1 Corinthiens 7,25-40 ou Apocalypse 7,9-17

Qui n’est pas pour le Christ est contre lui

Christian Feldmann

Edith Stein, juive, athée, moniale, p. 103s

         

          Le Carmel n’était pas un pis-aller et Edith Stein n’était de toute façon pas quelqu’un à se faire des illusions. Non, elle s’était décidée en toute connaissance de cause ; elle ne se retrouva pas par hasard confrontée à une existence réduite au minimum, cachée. C’est ce à quoi elle aspirait. Elle voulait vivre la spiritualité du Carmel, se dépouiller pour Dieu. C’est-à-dire renoncer totalement à notre volonté propre, comme elle l’exprima un jour, et nous livrer au seul bon vouloir de Dieu, remettre docilement notre âme tout entière entre les mains de Dieu pour qu’il nous transforme.

          Devenir vide devant Dieu, apprendre à se détacher de soi, le laisser agir en soi, cela n’a rien à voir avec les plaisirs égoïstes que peuvent procurer certains états d’âme religieux. Cela ne signifie pas non plus être insensible aux problèmes du monde, bien au contraire. Les hommes et les femmes qui ne s’acharnent plus à imposer leurs propres vues, mais s’offrent à Dieu, deviennent libres d’accomplir son œuvre et de transformer le monde. Fascinée, Bénédicte de la Croix évoque la figure des grandes mystiques de l’histoire de l’Eglise qui, totalement et silencieusement plongées en Dieu, ont acquis un sens extraordinairement aigu des malheurs de leur temps et sont devenues des réformatrices.

          Seul un moi fort peut s’offrir.
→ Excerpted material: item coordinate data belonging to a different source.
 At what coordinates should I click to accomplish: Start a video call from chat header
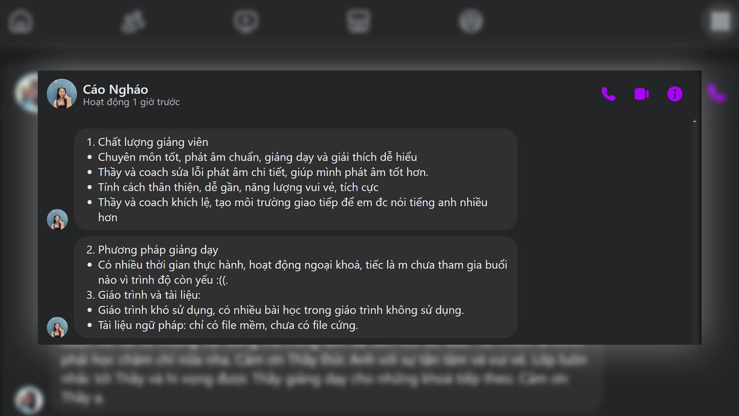pyautogui.click(x=642, y=94)
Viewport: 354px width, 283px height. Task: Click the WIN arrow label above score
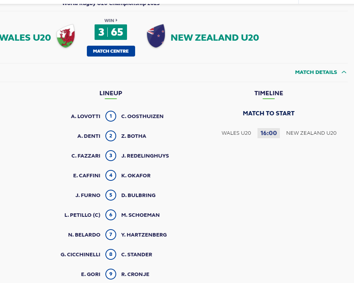(111, 20)
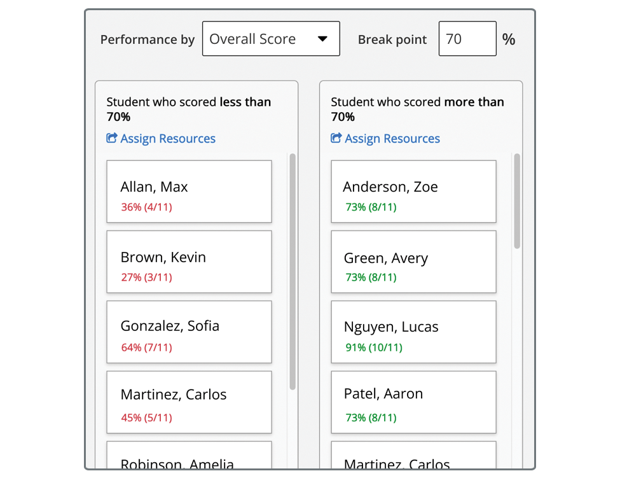Select the Allan, Max student card
The height and width of the screenshot is (478, 620).
click(189, 191)
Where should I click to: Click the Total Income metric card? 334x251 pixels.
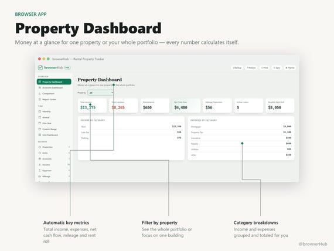tap(92, 106)
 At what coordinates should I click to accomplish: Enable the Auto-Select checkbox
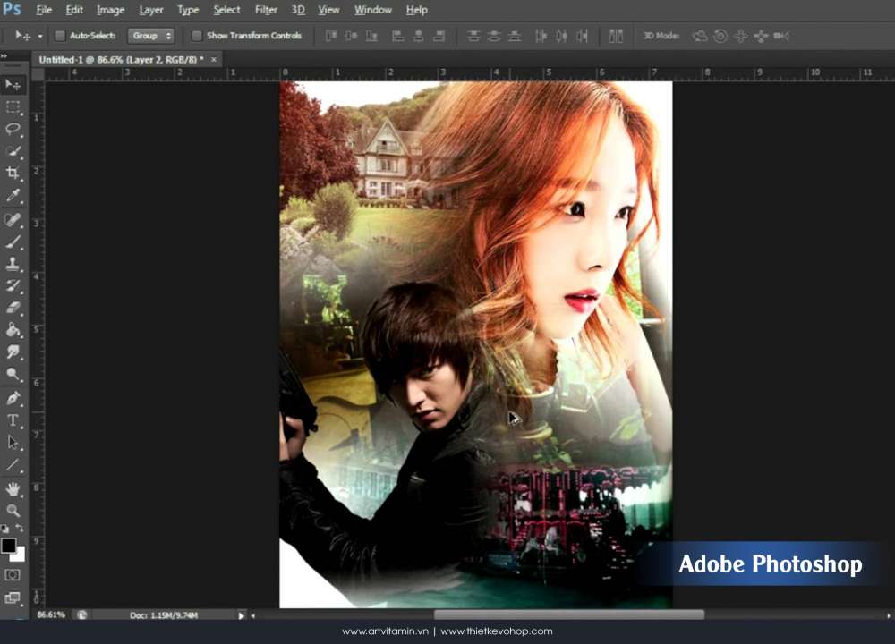[60, 36]
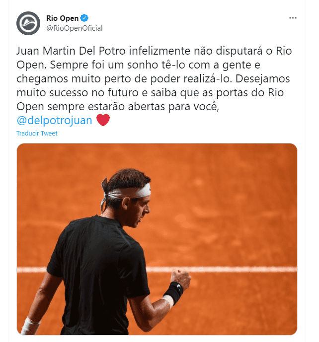This screenshot has height=342, width=319.
Task: Click the black wristband in the photo
Action: click(x=173, y=293)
Qui n’a pas une emprise totale sur lui-même ne peut pas agir vraiment librement et peut se laisser imposer certaines choses ; seul celui qui s’accepte lui-même et est maître de soi est capable de l’amour total qui est le sceau de la foi.

          Sœur Bénédicte ne se contentait pas d’élaborer des constructions théologiques de haut vol. Elle en tirait également des conséquences radicales en ce qui concerne la manière d’être chrétien au quotidien. Chacun d’entre nous se trouve toujours sur le fil du rasoir, entre le néant et la plénitude de la vie divine. Durant l’enfance de la vie spirituelle, le futur du croyant est encore ensoleillé. Mais celui qui appartient au Christ doit suivre jusqu’au bout la voie qu’il a tracée. Cela signifie qu’il doit aller à la croix, entrer dans l’obscurité du Dieu qui se tait. Le Christ oblige à choisir : qui n’est pas pour lui est contre lui.